Saturday, August 26, 2023

My Top Ten Films of 1945

This is part of my continuing series looking back on films from the years before I began this blog. The ten films below are unranked and listed in no particular order. Enjoy.


"Brief Encounter" - Before David Lean made his epics, he was known for his intimate domestic dramas.  "Brief Encounter" is considered one of the best British romances ever made, a gentle film about ordinary people with ordinary lives.  It's also a lovely time capsule of the era, where Celia Johnson and Trevor Howard's have their chance meetings at a railway station, and bond over Donald Duck cartoons.  The bittersweet ending is one for the ages. 


"The Clock" - Judy Garland and Robert Walker star as a young couple trying to get married before Walker's 48 hour leave from the army is over.  The film proved Garland's bona fides as a dramatic actress, but the real romance was going on behind the scenes, between Garland and her director, Vincent Minelli.  Like "Brief Encounter," the power of the story is in its simplicity and realism - the rushed wedding leaves Garland in tears, but love wins in the end.


"The Men Who Tread on the Tiger's Tail" - One of Akira Kurosawa's earliest films as a director, made at the tail end of WWII.  It depicts the famous twelfth century story of Yoshitsune and the six loyal samurai, using Noh elements and a new comic character to enliven the familiar events.  Many of its elements would echo Kurosawa's later, more famous films.  Due to censorship concerns, it was dubbed an illegal production and not released until 1952.  


"Spellbound" - I include this Alfred HItchcock thriller mostly for its production design, where Salvador Dali was hired to provide Surrealist imagery for the film's dream sequences.  The depiction of psychoanalysis here is woefully out of date, but the film remains very watchable thanks to the efforts of its stars, Ingrid Bergman and Gregory Peck.  And special kudos should also go to Miklós Rózsa for his wonderfully evocative, Oscar nominated score.  


"The Bells of St.
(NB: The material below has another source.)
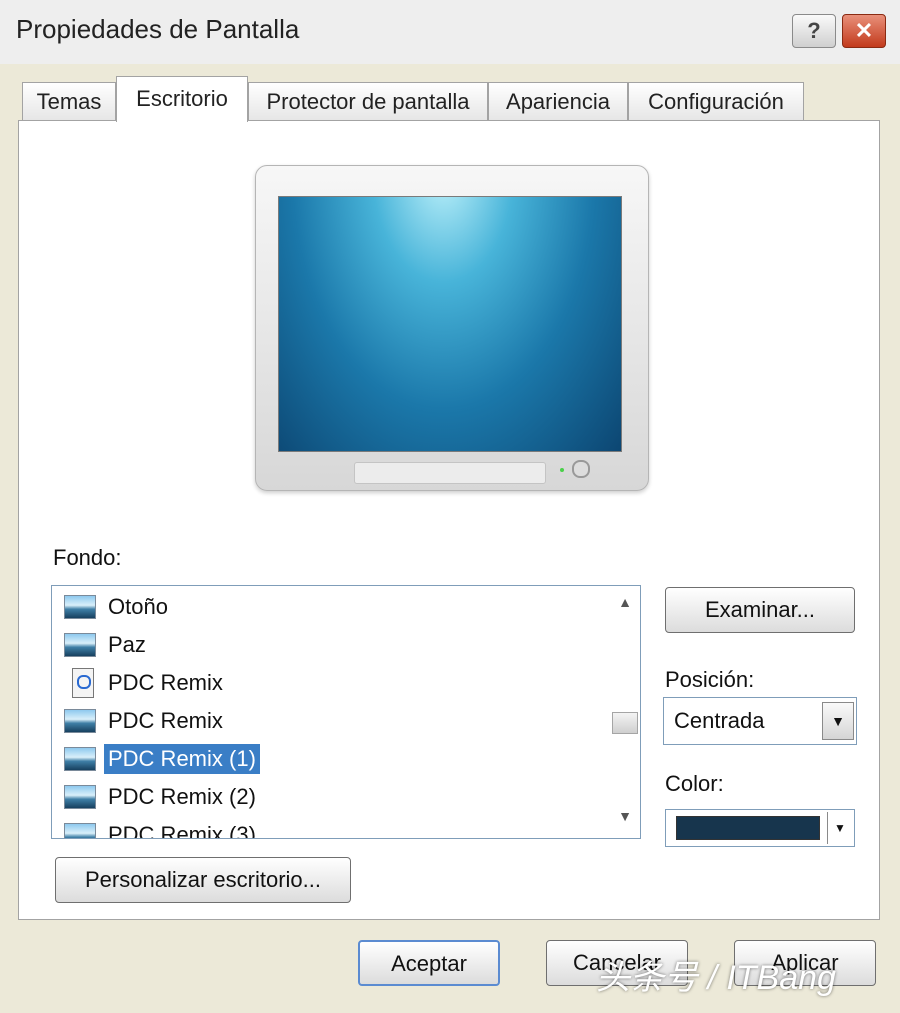 The image size is (900, 1013). What do you see at coordinates (182, 759) in the screenshot?
I see `list-item-label: PDC Remix (1)` at bounding box center [182, 759].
Mary's" - A sequel to "Going My Way," where Bing Crosby's Father O'Malley is paired with Ingrid Bergman's formidable Sister Benedict to save a school and a passel of adorable inner city kids.  It's a very sweet, uplifting picture about the power of faith, and was a box office smash.  Crosby gets to sing a few numbers, but it's Bergman who steals the show.  Sister Benedict is so earnest in her belief in the impossible, you can't help being won over.  


"Anchors Aweigh" - Who could resist the pairing of Gene Kelly and Fred Astaire as sailors on shore leave in Hollywood?  This is famously the movie where Kelly danced  with Jerry the Mouse from the "Tom and Jerry" cartoons.  It also features Sinatra singing at the Hollywood Bowl, Dean Stockwell as an annoying kid, and glimpses of MGM and other Hollywood studios they way they existed in the 40s.  Kelly and Astaire would team up again in other films, but never so well.


"Christmas in Connecticut" - A Barbara Stanwyck screwball comedy that functions as an anti-Hallmark Christmas movie.  The main character can't cook, has to scramble to create the illusion of cozy farmhouse bliss, and in the end gets both the man and her job as a magazine writer.  Some seem to think the film champions the women's place being in the home, but I think it exposes this attitude as a hilarious sham.  S. Z. Sakall as Stanwyck's handy Uncle Felix steals the show.  


"The Southerner" - A moving chronicle of the difficulties of a family of Texas sharecroppers.  This was one of Jean Renoir's handful of American films, which raised a storm of controversy because it showed the poverty and harshness of the sharecroppers' lives, and Southerners didn't want to be associated with this image.  The film itself, however, is beautifully made - full of stirring human drama, capped off with a breathtaking flood and survival sequence. 


"The Strange Affair of Uncle Harry" - One of my favorite film noir, in spite of a neutered ending to placate the Production Code.  George Sanders  has never been more sympathetic onscreen, playing a desperate man who accidentally murders the wrong person.  Lots of twists and turns result, leading to an ending that is mostly emotionally satisfying, even if it's a clear cop-out.  Lose the very last "it was all a dream" scene, and this is just about perfect.  


"Conflict" - A cleverly executed suspense film that features Humphrey Bogart committing what appears to be a foolproof murder.  This is one of several films where Bogart plays a criminal that involves narrative trickery and different levels of reality.  This one feels like it plays fair, however, because the psychological elements are handled so well.  Director Curtis Bernhardt includes some excellent symbolic imagery, and a gorgeous final shot.